BAN unearths illegal e-waste exports
February 7, 2019
Basel Action Network, the global environmental watchdog, has released the findings of its two-year study, showing illegal exports of WEEE from Europe to Africa and Asia.
The study, taking place in 10 countries within the EU, followed 314 old computers, printers and monitors using GPS trackers.
This equipment was then delivered to places where consumers are expected to take their waste, most often government-approved takeback stations. BAN found that 19 (6 percent) of the tracked scrap equipment was exported, including 11 “very likely illegal” shipments to the countries of Ghana, Hong Kong, Nigeria, Pakistan, Tanzania, Thailand, and Ukraine, outside of the EU.

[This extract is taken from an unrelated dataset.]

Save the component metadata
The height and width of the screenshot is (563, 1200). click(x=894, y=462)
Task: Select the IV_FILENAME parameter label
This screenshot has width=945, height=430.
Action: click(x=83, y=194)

The new report, Holes in the Circular Economy: WEEE Leakage from Europe, estimates that the flows discovered with figures regarding WEEE generation in Europe, if extrapolated, would total 352,474 metric tonnes per annum, moving from the EU to developing countries. This amount could fill 17,466 large-size intermodal shipping containers. If they were loaded onto trucks, the trucks would stretch back-to-back for 401 kilometres.
“It appears that we have discovered a very significant stream of illegal shipments of hazardous consumer electronic scrap to vulnerable populations,” said BAN Director Jim Puckett. “This flies in the face of EU claims to make continuous efforts to implement a circular economy which can only responsibly exist by eliminating externalities and leakage from the system.”
Of the 10 countries studied (Austria, Belgium, Denmark, Germany, Hungary, Ireland, Italy, Poland, Spain, and the UK), all countries excepting Hungary were involved in exports. The UK was the worst violator with 5, with most of those going to Africa. Italy, Germany, Spain, Ireland, and Poland were also implicated in allowing shipments to developing countries. BAN subsequently visited some of the destinations.
In those locations BAN found that the e-waste was often subjected to substandard, dangerous recycling operations involving worker exposure and community pollution with smashing, burning, melting, or chemical acid stripping methods used to extract copper, gold, steel, and aluminium. While some of the equipment was repaired for further use, even in these cases, toxic parts containing substances such as mercury, lead, and brominated flame retardants which could not be reused, were discarded or burned in local dumps.
BAN asserts that leakage of this significance perpetuates an EU waste management regime on the backs of the poor and vulnerable. This would be directly contrary to the originally envisaged “circular economy” which can only responsibly exist by eliminating externalities and leakage from the system.
BAN fears that “recent efforts by the electronics manufacturers (Digital Europe), and the EU doing their bidding to create a “Repairables Loophole” in the Basel Convention, will allow a tsunami of broken, low-value electronic scrap to flow from Europe,” undermining the original intent of the Basel Convention, and spelling the death knell for a circular economy.
“There is far too much bemoaning illegal exports, while at the very same time, the EU is hypocritically works to make such dangerous exports legal. The answer to criminal activity is not legalizing that activity but rather improving enforcement to ensure the future health of Europe is not dependent on poisoning the rest of the world,” Puckett said.
BAN is recommending an enhanced effort in the EU to enforce its Basel Convention treaty obligations and a re-visitation of its Circular Economy policies to ensure elimination of exploitive externalities.